Helle Perspektiven also einerseits, doch es gibt auch Schattenseiten, wie der zweite große Trend der Untersuchung demonstriert: In bestimmten Gebieten der Region dominieren extremistische Anschauungen. Nach Meinung von 2/3 der Befragten in Jordanien und in den palästinensischen Gebieten ist Al-Qaida eine "legitime Widerstandsgruppe", in Ägypten waren immerhin 41 % dieser Meinung, währenddessen in Syrien nur 8% und im Libanon 18% dieser Ansicht waren. Die Hisbollah schnitt noch besser ab: 74% der libanesischen Christen begreifen sie als "legitime Widerstandsgruppe". 56% sagten dies auch über die Hamas, den Islamischen Dschihad und die Al-Aksa-Brigaden. Der Trend ist vor allem unter den Jugendlichen, die in dieser Region in der Mehrheit sind, sehr verbreitet.

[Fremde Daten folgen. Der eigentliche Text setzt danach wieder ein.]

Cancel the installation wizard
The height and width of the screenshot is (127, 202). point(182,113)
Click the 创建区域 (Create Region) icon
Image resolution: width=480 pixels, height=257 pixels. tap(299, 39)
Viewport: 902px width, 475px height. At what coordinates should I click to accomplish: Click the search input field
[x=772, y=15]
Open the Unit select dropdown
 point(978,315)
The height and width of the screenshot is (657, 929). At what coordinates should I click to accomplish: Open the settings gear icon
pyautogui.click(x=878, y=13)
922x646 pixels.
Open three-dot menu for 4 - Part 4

Die jungen Araber sind der Studie zufolge "radikaler als ihre Eltern". 84 Prozent der Bevölkerung zwischen 16 und 24 haben eine schlechte Meinung von den USA, von denen, die älter als 45 sind, sind es "nur" 73%. Auch sollen die Jüngeren das Wort "Terrorismus" für die Anschläge auf das World Trade Center, auf die UN-Botschaft im Irak im Jahr 2003, und auf jüdische Ziele in der Türkei und Tunesien weitaus weniger oft verwenden. Dies habe ernsthafte politische Implikationen, so der Leiter der Studie, für arabische Regierungen, welche die US-Politik im Irak und in den palästinensischen Gebieten unterstützen würden. Hier würde sich die öffentlichen Meinung immer deutlicher von der offiziellen Politik unterscheiden.